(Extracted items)
□ □ □ □
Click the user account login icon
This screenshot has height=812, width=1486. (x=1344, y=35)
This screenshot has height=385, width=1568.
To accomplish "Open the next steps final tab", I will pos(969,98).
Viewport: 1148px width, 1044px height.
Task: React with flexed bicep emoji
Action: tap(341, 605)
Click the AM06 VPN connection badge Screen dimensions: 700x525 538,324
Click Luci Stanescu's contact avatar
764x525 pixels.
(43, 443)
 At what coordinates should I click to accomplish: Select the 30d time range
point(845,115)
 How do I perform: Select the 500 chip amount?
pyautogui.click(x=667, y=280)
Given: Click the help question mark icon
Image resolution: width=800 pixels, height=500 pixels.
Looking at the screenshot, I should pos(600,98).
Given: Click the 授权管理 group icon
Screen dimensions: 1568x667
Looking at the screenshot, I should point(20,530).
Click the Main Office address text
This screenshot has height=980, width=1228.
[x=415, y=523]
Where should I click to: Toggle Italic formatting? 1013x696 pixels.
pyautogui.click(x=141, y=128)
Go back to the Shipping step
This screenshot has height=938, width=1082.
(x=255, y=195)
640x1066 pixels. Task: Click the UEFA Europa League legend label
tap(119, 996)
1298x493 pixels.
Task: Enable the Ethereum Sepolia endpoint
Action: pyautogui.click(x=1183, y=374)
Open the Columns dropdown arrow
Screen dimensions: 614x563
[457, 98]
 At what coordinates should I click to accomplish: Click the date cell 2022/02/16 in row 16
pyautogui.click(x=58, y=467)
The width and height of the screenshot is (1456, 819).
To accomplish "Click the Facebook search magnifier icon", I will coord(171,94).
□ □ □ □
*REQUIRED WORK*: Could you reproduce every one of the items above line for line, leaving each character unchanged?

*RESPONSE TO THE TASK*:
Click the user account login icon
This screenshot has height=812, width=1486. (x=1344, y=35)
This screenshot has height=385, width=1568.
To accomplish "Open the next steps final tab", I will pos(969,98).
Viewport: 1148px width, 1044px height.
Task: React with flexed bicep emoji
Action: tap(341, 605)
Click the AM06 VPN connection badge Screen dimensions: 700x525 538,324
Click Luci Stanescu's contact avatar
764x525 pixels.
(43, 443)
 At what coordinates should I click to accomplish: Select the 30d time range
point(845,115)
 How do I perform: Select the 500 chip amount?
pyautogui.click(x=667, y=280)
Given: Click the help question mark icon
Image resolution: width=800 pixels, height=500 pixels.
Looking at the screenshot, I should pos(600,98).
Given: Click the 授权管理 group icon
Screen dimensions: 1568x667
Looking at the screenshot, I should point(20,530).
Click the Main Office address text
This screenshot has height=980, width=1228.
[x=415, y=523]
Where should I click to: Toggle Italic formatting? 1013x696 pixels.
pyautogui.click(x=141, y=128)
Go back to the Shipping step
This screenshot has height=938, width=1082.
(x=255, y=195)
640x1066 pixels. Task: Click the UEFA Europa League legend label
tap(119, 996)
1298x493 pixels.
Task: Enable the Ethereum Sepolia endpoint
Action: pyautogui.click(x=1183, y=374)
Open the Columns dropdown arrow
Screen dimensions: 614x563
[457, 98]
 At what coordinates should I click to accomplish: Click the date cell 2022/02/16 in row 16
pyautogui.click(x=58, y=467)
The width and height of the screenshot is (1456, 819).
To accomplish "Click the Facebook search magnifier icon", I will coord(171,94).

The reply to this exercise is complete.